• **BRANO ESTRATTO**:
──────────────────────────────
Il lirismo [313, 315] intimissimo si propone ancora in aperto conflitto con il proprio tempo [299, 301], lasciandosi tuttavia compenetrare infinitamente dalle minuzie giornaliere [295], redimendole nell’affettuosità riparatrice della poesia [231] contrapposta all’austerità della storia [239].
Interessante è poi riflettere di come l’egloga di Vasalis non perda il proprio tenore esornativo anche alla vista delle scene che si dipingono sulle campiture urbane; nonostante, di quando in quando, si rompa nuovamente la solidità del reale, e sarà responsabilità del verso coglierne sia l’assurdità di fondo [275], sia la disarmonia dell’esistenza [289, 277] nella sua totale angoscia, senza però accecarsi innanzi alla meraviglia che risorge dal dualismo del notturno.
Concludendo, in questi testi successivi alla morte di lei, l’ombra [271] e la grazia [297] declinano non una trappola seduttiva del rifiuto delle difficoltà del reale, sempre maggiori e sempre costanti, ma una vera e sostanziale esigenza di aria fresca e libertà – con l’inevitabile risultato di recuperare anche la rara possibilità di gratificazione, consistente ed autentica, per farne poesia.
* * *
Da “Parchi e deserti”, 1940
LA MORTE
La Morte m’indica piccole, interessanti cose:
questo è un chiodo – disse la Morte – e questa una corda.
La guardo, una bambina. È la mia maestra
poiché l’ammiri e ne ho fiducia,
la Morte.
M’indica tutto: pozioni, pastiglie,
pistole, rubinetti del gas, tetti ripidi,
una vasca, un rasoio, un lenzuolo bianco
‘così’ – qualora io volessi
la morte.
E prima d’andarsene, mi diede anche un piccolo ritrattino…
‘Non so, se te lo eri già scordato,
potrebbe forse tornare utile
qualora tu non volessi più
morire,
ma chi te lo impedisce?’
disse la Morte.
──────────────────────────────
• **MATERIALE**:

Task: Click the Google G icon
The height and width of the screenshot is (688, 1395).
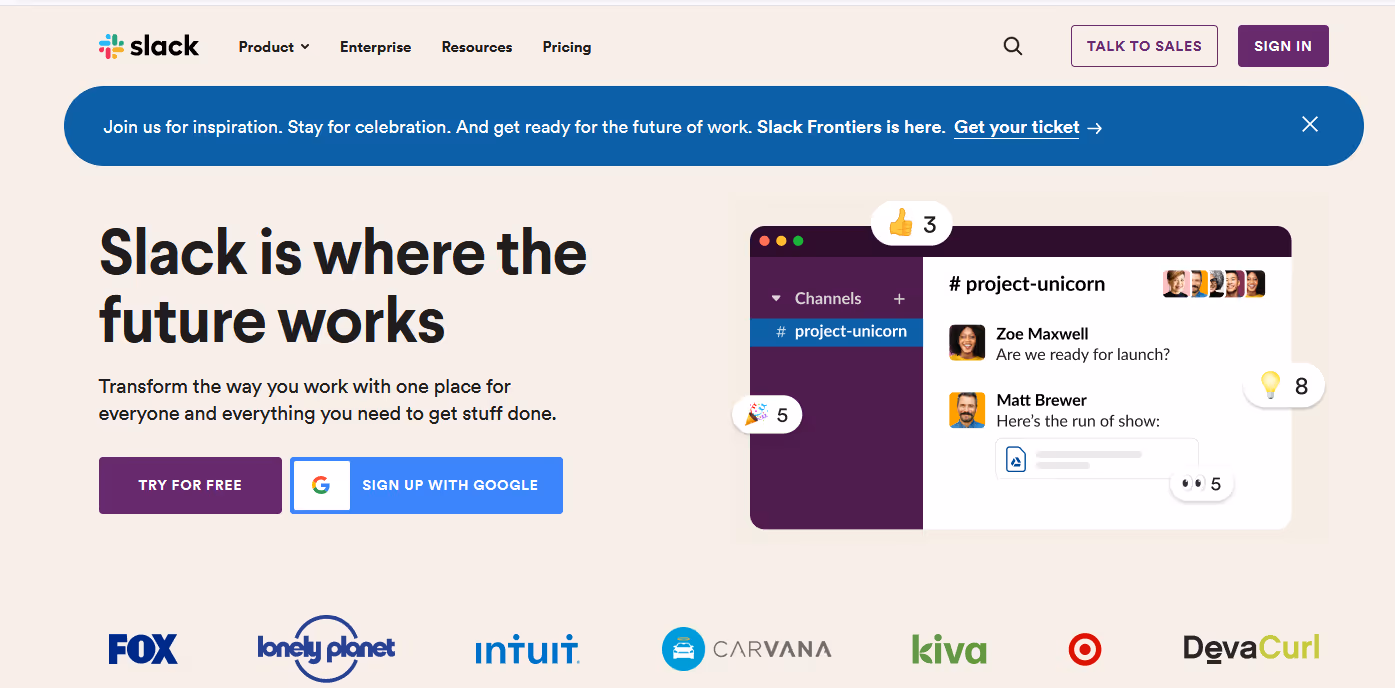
──────────────────────────────
• **DA SVOLGERE**:
Trascrivi parola per parola il tratto del brano sulla poesia di Vasalis che si apre con le parole contenenti "Il lirismo [313, 315]" e si chiude con "dualismo del notturno.".

• **RISPOSTA CORRETTA**:
Il lirismo [313, 315] intimissimo si propone ancora in aperto conflitto con il proprio tempo [299, 301], lasciandosi tuttavia compenetrare infinitamente dalle minuzie giornaliere [295], redimendole nell’affettuosità riparatrice della poesia [231] contrapposta all’austerità della storia [239].
Interessante è poi riflettere di come l’egloga di Vasalis non perda il proprio tenore esornativo anche alla vista delle scene che si dipingono sulle campiture urbane; nonostante, di quando in quando, si rompa nuovamente la solidità del reale, e sarà responsabilità del verso coglierne sia l’assurdità di fondo [275], sia la disarmonia dell’esistenza [289, 277] nella sua totale angoscia, senza però accecarsi innanzi alla meraviglia che risorge dal dualismo del notturno.